There is an extensive website about the state of the art for the TSP at http://www.tsp.gatech.edu/. This includes games and information about the current largest solved problem (which typically take months or years to run on very powerful computers).
Complexity and Tractability
12.6. The Travelling Salesperson Problem
An example of an intractable problem is the travelling salesperson problem (TSP). The TSP involves a bunch of locations (cities, houses, airports,....) where you can travel between any possible pair of locations.

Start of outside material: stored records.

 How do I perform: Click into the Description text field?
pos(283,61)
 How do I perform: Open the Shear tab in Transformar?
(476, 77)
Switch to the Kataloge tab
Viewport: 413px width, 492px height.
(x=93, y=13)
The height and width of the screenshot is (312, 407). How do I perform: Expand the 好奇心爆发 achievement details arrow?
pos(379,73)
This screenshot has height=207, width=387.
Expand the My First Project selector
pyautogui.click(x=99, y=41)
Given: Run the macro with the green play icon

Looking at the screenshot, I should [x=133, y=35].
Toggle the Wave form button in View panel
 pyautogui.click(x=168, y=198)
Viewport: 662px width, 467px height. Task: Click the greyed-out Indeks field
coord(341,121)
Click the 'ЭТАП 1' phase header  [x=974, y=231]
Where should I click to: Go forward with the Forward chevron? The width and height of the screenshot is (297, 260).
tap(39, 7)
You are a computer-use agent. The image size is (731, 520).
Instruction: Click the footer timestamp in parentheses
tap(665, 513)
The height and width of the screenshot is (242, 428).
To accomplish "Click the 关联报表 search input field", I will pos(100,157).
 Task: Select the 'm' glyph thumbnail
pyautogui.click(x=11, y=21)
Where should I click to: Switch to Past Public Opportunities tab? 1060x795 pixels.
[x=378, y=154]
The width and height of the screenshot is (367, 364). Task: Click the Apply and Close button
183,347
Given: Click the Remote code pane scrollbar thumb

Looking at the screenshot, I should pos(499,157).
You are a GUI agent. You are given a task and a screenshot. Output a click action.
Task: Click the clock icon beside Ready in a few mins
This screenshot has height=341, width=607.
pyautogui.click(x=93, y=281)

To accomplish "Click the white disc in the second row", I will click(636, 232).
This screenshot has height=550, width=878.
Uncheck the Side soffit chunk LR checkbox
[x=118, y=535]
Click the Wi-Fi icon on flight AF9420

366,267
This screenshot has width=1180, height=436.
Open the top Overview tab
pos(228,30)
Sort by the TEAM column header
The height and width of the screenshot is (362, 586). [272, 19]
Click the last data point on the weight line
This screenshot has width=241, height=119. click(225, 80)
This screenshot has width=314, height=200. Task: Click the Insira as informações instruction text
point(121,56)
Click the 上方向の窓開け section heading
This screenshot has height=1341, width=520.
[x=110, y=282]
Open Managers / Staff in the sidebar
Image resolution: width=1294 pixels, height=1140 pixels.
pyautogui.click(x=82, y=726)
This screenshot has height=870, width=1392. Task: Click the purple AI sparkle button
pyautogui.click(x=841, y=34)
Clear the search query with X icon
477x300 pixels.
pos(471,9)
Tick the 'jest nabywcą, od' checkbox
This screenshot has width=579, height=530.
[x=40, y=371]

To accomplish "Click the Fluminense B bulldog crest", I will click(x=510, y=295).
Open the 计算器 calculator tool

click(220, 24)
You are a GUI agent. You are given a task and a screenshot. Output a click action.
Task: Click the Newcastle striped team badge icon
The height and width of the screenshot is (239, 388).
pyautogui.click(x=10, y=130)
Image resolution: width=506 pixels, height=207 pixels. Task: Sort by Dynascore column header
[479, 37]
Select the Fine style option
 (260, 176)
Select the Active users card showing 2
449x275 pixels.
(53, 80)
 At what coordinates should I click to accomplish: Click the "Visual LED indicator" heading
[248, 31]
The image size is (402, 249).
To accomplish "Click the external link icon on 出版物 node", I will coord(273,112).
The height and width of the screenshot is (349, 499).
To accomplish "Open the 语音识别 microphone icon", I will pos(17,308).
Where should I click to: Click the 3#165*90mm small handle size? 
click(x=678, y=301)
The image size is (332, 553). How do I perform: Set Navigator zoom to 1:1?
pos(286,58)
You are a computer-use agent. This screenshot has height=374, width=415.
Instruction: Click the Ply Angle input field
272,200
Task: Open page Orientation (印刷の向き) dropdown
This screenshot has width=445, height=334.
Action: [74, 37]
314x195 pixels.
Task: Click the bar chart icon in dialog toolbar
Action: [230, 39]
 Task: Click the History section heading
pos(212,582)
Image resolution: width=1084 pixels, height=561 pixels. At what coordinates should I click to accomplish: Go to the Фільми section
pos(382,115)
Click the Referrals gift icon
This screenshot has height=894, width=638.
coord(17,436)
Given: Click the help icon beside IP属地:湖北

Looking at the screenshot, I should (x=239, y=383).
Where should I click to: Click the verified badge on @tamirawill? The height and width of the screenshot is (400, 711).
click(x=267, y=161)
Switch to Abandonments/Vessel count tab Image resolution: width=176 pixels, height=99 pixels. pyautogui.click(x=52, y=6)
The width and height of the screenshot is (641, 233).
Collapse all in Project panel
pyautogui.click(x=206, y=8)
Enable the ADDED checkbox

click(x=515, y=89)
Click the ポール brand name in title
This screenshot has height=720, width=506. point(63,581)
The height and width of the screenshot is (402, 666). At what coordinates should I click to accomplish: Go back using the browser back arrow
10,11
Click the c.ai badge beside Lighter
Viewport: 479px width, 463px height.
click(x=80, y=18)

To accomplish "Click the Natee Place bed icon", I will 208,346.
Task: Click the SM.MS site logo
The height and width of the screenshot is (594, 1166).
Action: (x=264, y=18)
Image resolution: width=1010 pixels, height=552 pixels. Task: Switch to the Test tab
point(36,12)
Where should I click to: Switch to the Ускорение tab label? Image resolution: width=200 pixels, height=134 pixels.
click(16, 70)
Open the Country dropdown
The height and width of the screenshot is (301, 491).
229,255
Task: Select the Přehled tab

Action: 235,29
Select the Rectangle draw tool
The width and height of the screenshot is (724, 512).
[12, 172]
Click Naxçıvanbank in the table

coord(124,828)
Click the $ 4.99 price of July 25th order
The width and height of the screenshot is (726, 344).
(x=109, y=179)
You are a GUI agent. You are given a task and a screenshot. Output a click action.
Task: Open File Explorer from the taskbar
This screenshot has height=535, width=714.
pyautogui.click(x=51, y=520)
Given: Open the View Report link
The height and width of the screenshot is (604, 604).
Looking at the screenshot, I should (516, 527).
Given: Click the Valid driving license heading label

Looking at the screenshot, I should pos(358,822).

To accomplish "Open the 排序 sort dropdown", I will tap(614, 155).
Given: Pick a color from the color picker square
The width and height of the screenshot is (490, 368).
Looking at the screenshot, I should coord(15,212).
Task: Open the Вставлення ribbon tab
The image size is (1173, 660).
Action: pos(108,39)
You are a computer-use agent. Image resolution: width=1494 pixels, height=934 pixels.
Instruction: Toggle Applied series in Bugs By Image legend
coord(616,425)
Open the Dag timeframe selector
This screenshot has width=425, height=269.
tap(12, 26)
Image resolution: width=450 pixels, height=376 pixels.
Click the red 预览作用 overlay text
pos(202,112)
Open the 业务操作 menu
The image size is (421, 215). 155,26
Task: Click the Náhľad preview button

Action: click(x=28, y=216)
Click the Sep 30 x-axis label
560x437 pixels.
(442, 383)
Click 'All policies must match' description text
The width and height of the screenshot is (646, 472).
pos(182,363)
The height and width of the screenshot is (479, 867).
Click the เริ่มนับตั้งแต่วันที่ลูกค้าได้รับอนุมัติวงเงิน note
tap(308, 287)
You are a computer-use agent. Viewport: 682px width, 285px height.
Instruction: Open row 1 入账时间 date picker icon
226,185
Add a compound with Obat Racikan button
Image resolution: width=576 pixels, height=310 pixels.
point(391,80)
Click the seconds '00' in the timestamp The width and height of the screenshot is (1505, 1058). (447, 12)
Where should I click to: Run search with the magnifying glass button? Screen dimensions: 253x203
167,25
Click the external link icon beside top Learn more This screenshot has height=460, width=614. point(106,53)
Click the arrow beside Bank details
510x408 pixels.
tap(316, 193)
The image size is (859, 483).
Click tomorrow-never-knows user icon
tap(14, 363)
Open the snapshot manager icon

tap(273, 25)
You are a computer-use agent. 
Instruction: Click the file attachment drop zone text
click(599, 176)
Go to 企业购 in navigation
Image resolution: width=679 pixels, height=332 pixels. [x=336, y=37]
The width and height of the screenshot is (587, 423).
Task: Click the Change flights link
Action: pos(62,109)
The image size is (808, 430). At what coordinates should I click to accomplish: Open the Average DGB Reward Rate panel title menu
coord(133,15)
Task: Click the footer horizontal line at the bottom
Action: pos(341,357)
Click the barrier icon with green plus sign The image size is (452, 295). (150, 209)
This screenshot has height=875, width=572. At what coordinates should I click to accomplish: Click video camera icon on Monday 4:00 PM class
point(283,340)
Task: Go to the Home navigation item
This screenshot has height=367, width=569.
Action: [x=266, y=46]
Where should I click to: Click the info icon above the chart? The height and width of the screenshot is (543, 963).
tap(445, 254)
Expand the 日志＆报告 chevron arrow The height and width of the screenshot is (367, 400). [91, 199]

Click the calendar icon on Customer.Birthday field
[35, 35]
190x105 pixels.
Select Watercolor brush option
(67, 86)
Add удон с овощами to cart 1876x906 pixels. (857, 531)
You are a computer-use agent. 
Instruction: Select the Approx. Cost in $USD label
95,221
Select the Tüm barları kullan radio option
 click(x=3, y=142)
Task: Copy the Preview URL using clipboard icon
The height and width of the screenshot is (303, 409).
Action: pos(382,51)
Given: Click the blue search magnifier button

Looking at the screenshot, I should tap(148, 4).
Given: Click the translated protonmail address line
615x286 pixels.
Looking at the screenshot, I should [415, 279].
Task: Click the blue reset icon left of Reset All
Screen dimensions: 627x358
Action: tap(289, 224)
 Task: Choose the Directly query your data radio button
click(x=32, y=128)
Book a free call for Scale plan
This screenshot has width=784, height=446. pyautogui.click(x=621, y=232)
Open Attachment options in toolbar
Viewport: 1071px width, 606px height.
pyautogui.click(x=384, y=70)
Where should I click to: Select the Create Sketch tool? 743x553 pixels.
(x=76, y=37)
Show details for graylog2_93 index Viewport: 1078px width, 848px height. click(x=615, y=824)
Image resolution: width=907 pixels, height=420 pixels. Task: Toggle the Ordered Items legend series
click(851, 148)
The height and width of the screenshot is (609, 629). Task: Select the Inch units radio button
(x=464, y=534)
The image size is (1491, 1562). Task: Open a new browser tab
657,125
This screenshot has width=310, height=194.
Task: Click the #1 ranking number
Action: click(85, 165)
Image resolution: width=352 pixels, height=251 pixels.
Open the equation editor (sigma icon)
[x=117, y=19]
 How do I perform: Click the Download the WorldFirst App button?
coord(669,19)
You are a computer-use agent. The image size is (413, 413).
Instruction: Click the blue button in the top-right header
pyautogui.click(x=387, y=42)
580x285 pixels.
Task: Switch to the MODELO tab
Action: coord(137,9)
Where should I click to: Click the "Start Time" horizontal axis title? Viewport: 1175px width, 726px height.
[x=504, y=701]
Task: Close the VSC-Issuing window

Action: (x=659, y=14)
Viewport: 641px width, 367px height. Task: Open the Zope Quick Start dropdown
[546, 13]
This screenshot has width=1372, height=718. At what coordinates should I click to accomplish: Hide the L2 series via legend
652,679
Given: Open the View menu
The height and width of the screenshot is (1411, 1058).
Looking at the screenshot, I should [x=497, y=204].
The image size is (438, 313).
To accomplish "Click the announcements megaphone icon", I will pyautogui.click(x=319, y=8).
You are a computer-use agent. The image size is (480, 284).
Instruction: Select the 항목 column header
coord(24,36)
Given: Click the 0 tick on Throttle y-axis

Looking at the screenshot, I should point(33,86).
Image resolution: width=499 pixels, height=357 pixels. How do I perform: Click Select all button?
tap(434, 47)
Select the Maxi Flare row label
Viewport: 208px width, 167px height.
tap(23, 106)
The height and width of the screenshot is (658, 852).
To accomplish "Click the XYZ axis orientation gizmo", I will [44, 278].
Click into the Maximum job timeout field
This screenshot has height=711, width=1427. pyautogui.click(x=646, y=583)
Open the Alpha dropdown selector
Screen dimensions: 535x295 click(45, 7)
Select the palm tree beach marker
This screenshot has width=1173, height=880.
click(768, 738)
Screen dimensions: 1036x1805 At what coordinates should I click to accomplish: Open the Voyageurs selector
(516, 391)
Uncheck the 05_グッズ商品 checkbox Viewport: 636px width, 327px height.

The goal is to find the shortest route that will go through all the locations once – this is what the City Trip interactive below (and at the start of this chapter) does.
Researchers have spent a lot of time trying to find efficient solutions to the travelling salesperson problem, yet have been unable to find a tractable algorithm for solving it. As you learnt in the previous section, intractable algorithms are very slow, to the point of being impossible to use. As the only solutions to TSP are intractable, TSP is known as an intractable problem.
It hasn’t actually been proven that there is no tractable solution to TSP, although many of the world’s top computer scientists have worked on this problem for the last 40 years, trying to find a fast algorithm but without success. What they have managed to do is find thousands of other problems that are also intractable, and more importantly, if a solution is found for any one of these problems, we know how to convert it to a solution for any of the others (these are called NP-complete problems). They all stand and fall together, including the TSP problem. So it's not just being lazy if you give up on finding an optimal TSP algorithm – people have tried for decades and not found a tractable algorithm. Of course, this is also a strong motivator to try to find one – if you do, you will have solved thousands of other problems at the same time! This is a great thing for a researcher to do, but if you have a program to get finished by the end of the month, it's not a good bet to work on it.
Current algorithms for finding the optimal TSP solution aren't a lot better than simply trying out all possible paths through the map (as in the interactive at the start of this chapter). The number of possible paths gets out of hand; it's an intractable approach.
While TSP was originally identified as being the problem that sales people face when driving to several different locations and wanting to visit them in the order that leads to the shortest route (less petrol usage), the same problem applies to many other situations as well. Courier and delivery companies have variants of this problem – often with extra constraints such as limits on how long a driver can work for, or allowing for left hand turns being faster than right-hand ones (in New Zealand at least!).
More on the TSP Teacher Note
Since these problems are important for real companies, it is not reasonable to simply give up and say there is no solution. Instead, when confronted with an intractable problem, computer scientists look for algorithms that produce approximate solutions – solutions that are not perfectly correct or optimal, but are hopefully close enough to be useful. By relaxing the requirement that the solution has to be perfectly correct, it is often possible to come up with tractable algorithms that will find good enough solutions in a reasonable time. This kind of algorithm is called a heuristic – it uses rules of thumb to suggest good choices and build up a solution made of pretty good choices.
A simple heuristic that often works okay is a greedy heuristic algorithm – an algorithm that just takes what looks like the best choice at each step. For example, for the TSP, a greedy heuristic algorithm might repeatedly take the route to the next closest city (this is called the nearest neighbour heuristic). This won’t always be the best choice, but it is very fast, and experience shows that it is typically no more than 25% worse than the optimal. There are more sophisticated ways of designing approximate algorithms that can do better than this (some can get within 3% of optimal for the TSP), but they take longer to run.
There are software companies that work on trying to make better and better approximate algorithms for guiding vehicles by GPS for delivery routes. Companies that write better algorithms can charge a lot of money if their routes are faster, because of all the fuel and time savings that can be made.
An interesting thing within tractability is that you can have two very similar problems, with one being intractable and the other being tractable. For example, finding the shortest route between two points (like a GPS device usually does) is a tractable problem, yet finding the shortest route around multiple points (the TSP) isn't. By the way, finding the longest path between two points (without going along any route twice) is also intractable, even though finding the shortest path is tractable!